* _Work to do_: In the data, take the stretch from the line containing "Image resolution: width=640" through the line containing "Looking at the" and change "thumbnail" to "preview". Write out only those lines with nothing else altered, and leave the pictures out.

* _Dataset entries_:

---------------

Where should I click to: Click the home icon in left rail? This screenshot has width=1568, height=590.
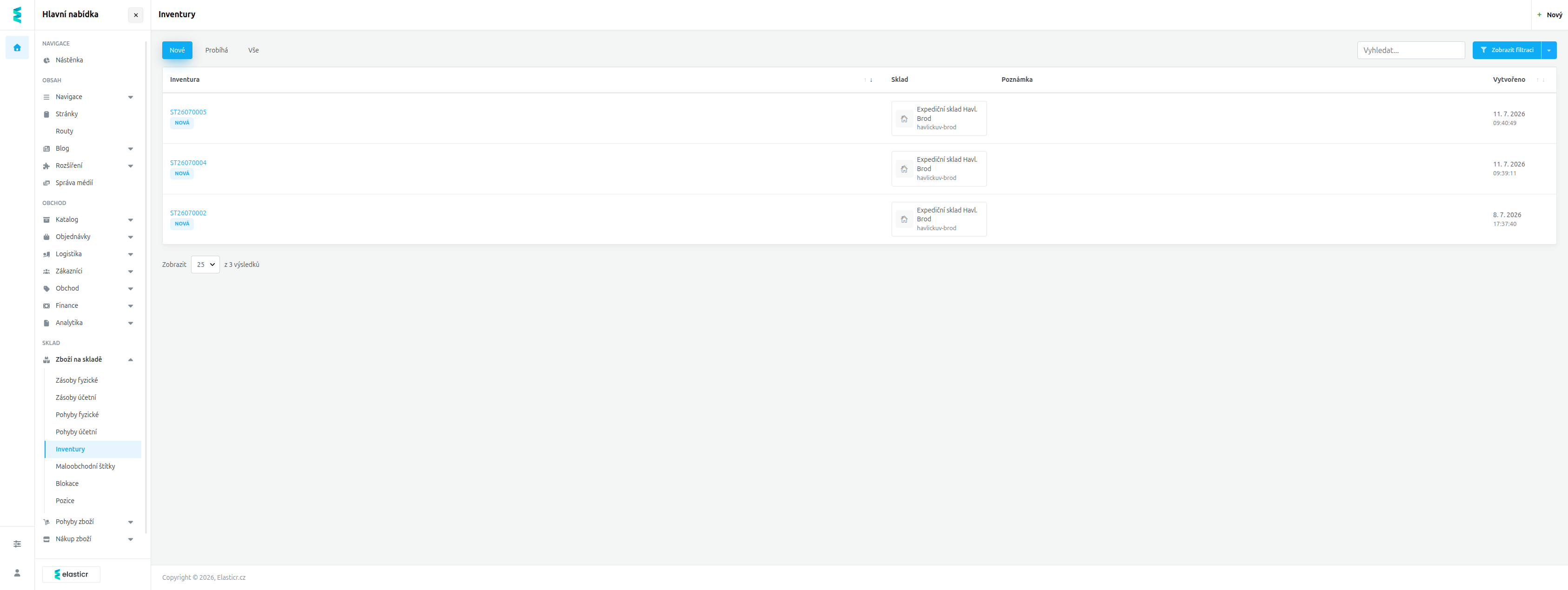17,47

---------------

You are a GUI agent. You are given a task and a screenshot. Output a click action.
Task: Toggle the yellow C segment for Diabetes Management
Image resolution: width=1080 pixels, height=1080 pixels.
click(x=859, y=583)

---------------

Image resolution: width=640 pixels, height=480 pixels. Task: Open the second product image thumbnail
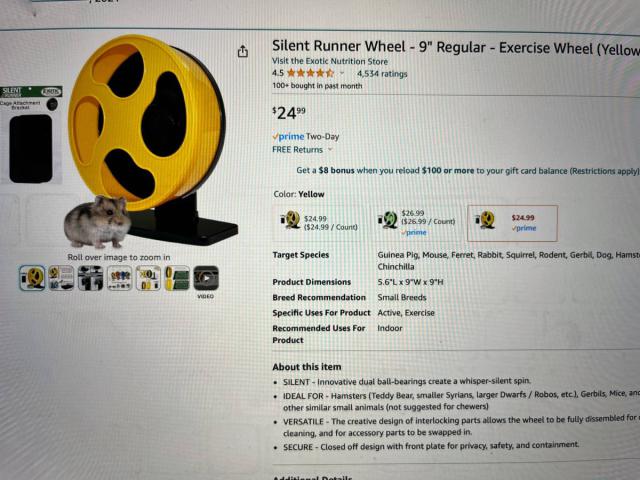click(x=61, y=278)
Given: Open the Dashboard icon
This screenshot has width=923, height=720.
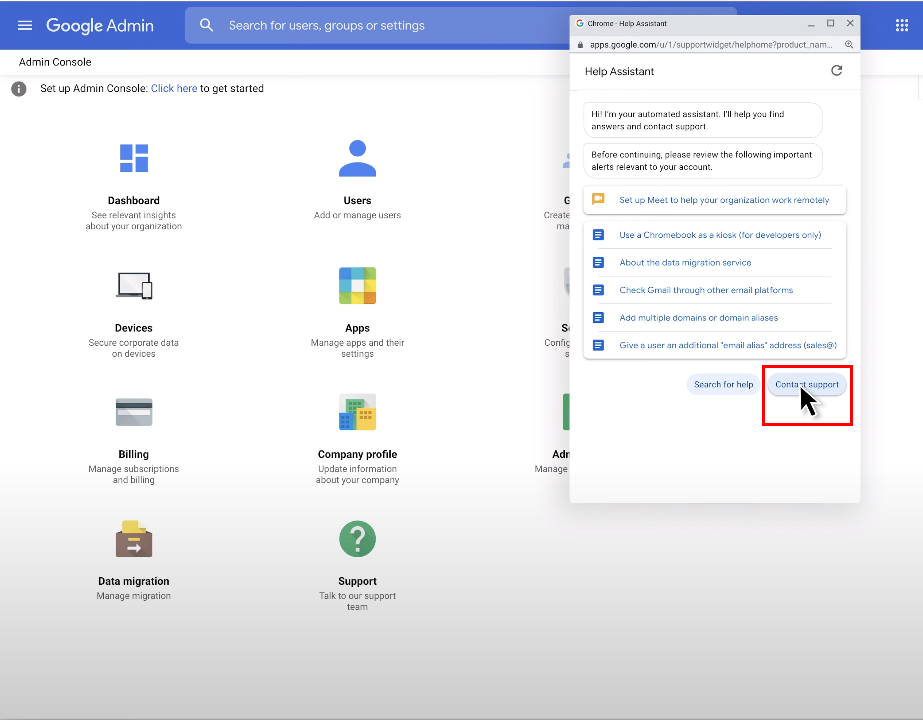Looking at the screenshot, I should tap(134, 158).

---------------

* _Full response_:
Image resolution: width=640 pixels, height=480 pixels. Task: Open the second product image preview
click(x=61, y=278)
Given: Open the Dashboard icon
This screenshot has width=923, height=720.
Looking at the screenshot, I should tap(134, 158).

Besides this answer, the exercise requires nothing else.